2. The notion of Property is derived (often called an "attribute" in data modeling).  Here is my definition:  An Attribute is a Concept (or Object) playing a Role in a Relationship with some (other) Concept.  As an example, we can have the Concept of a Date, define the population of dates, and perhaps the format of its lexical representation. Now with the Concept of Employee, we could have the Concept of Birthdate (or HireDate or...).  That would necessitate a Relationship between the two Concepts.  In that Relationship, Birthdate is a Role name for Date.  We could also have a predicate phrase to name the relationship, such as "is born on" (we could also have an inverse reading).  The Relationship between Concepts comes first, before we can speak of Properties.  Properties can exist all by themselves without having a relationship with a Concept, precisely because it is first, a Concept.  In fact modeling circles, some people speak of an "attributeless" modeling scheme.

3. Recognize that Relationships can be more than binary.
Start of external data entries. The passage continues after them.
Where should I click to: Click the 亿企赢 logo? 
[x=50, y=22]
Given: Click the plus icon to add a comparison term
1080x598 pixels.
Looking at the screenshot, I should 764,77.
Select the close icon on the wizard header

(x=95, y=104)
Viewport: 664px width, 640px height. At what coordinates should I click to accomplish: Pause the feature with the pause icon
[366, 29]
Nijssen's first paper (1976) was on Binary Modeling.  It later became Fact modeling, recognizing that Facts could be unary, ternary, or more.

4. Saying that a common ingredient is the Triple, restricts us to binary relationships.  In Halpin's ORM a predicate can be of any arbitrary arity.  Higher order relationships are represented by objectifying a predicate.  This is equivalent to having a separate table in a relational data model to represent even a many-to-many binary relationship.  This stems from the first normal form restriction which says that an "attribute" can be at most single valued.  That means it is possible to directly represent at most a 1:Many relationship.   Since this restriction is already a step toward implementation in a relational database, I argue that it has no place in a business concept "data" model.  People don't have difficulty comprehending a M:N or even a ternary relationship, even if our relational data management systems do!
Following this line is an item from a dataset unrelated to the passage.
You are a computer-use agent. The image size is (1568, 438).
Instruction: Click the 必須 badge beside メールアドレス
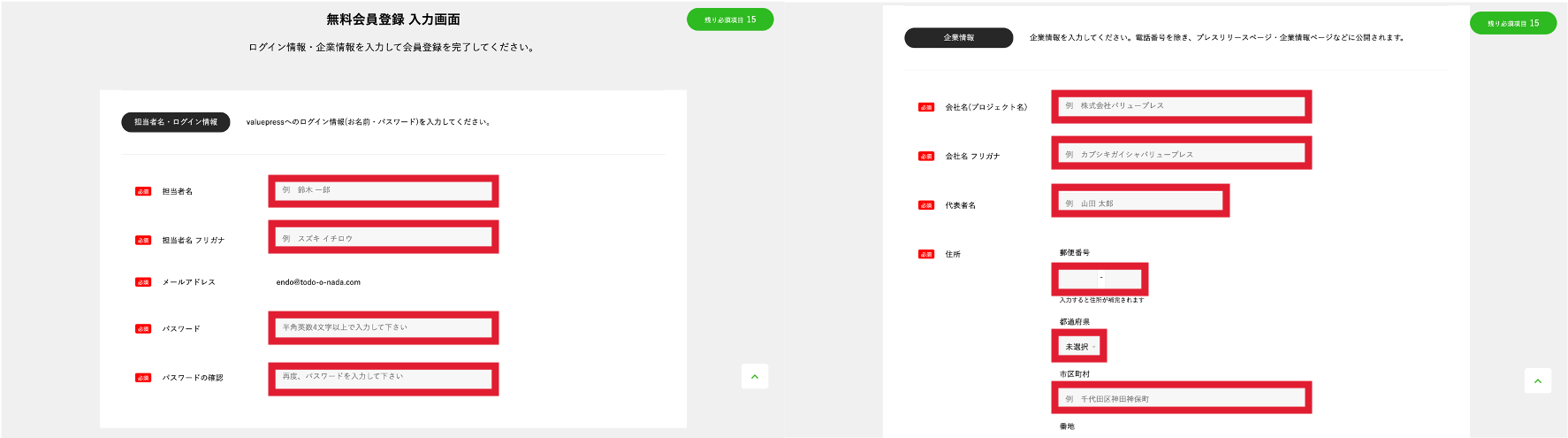[143, 282]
5. For the occasional elements I call them all constraints, or more generally business rules.  This includes mandatory/optional and exclusive/multiple (what you call cardinality), and so much more, particularly conditional constraints (which is not even possible in even the more advanced DBMSs).  In fact, our overarching goal in concept modeling is to capture and formally express as rich a set of semantics as possible about the user domain.  Lacking expressible semantics in our models we are doomed to data quality issues.  One of the best examples of rich data semantics capture is in Halpin's ORM flavor of fact modeling.

2020-04-01

Thinking about Attributes or Properties

Kevin Feeney (LinkedIn, Data Modeling, 2020/03/24)
In his presentation on data modeling (https://lnkd.in/dnwYTEY) says that an accurate data model defines Things, Properties of things, how things are Identified, and Relationships.

Everest says:
A caution when thinking about Properties.  You cannot define an Attribute until you first have (or presume) a Relationship.  An Attribute is a thing with a population (a domain of values).  So ORM does not distinguish, it calls them both Objects.  For example, I could have a thing called a Skill Code and Employees have Skills.  That means there is a relationship between Employee and Skill.  We often depict an Attribute being tucked away in a box for the Employee.  This naturally leads to (thinking about) putting it in a column in a table for the Employee entity.  That can lead to problems.  In ORM we defer thinking about tables since that is really a step toward implementation (in a Relational DBMS).  Better to think in terms of two objects, Employee and Skill, with a relationship between them.  So here is the definition:  An ATTRIBUTE (or Property) is an OBJECT which plays a ROLE in a RELATIONSHIP with another OBJECT.  Now we can add cardinality to the relationship.  In fact, in this example, if an Employee can possess multiple Skills there is a M:N relationship and Skill cannot be stored in an Employee table (it would violate First Normal Form).  But Skill is no less an attribute of Employee, even if it is not stored in the Employee table.  That further reinforces the fact that an OBJECT has ATTRIBUTES by virtue of having RELATIONSHIPS with other OBJECTS.  Hence, there is no need for an Attribute artifact in a data model.

2018-01-02

Definitions of concepts should start with their supertype. Why not?

Andries van Renssen -posts on LinkedIn. 
A good definition of a concept should build on the definition of more generalized concepts. This can be done by two parts of a definition:
1. Specifying that the concept is a subtype of some other more generalized concept.
2. Specifying in what respect the concept deviates from other subtypes of the same supertype concept.

Such kind of definitions have great advantages, such as:
‑ The definition of (and the knowledge about) the supertype concept does not need to be repeated, as it is also applicable ("by inheritance") for the defined (subtype) concept.
‑ The definition implies a taxonomy structure that helps to find related concepts that are also subtypes of the same supertype (the 'sister‑concepts'). Comparison with the 'sister‑concepts' greatly helps to refine the definitions. Furthermore, the definitions prepare for creating an explicit taxonomy.
‑ Finding the criteria that distinguishes the concept from its 'sister concepts' prepares for explicit modeling of the definitions, which prepares for computerized interpretation and the growth towards a common Formal Language.
--Thus, why not?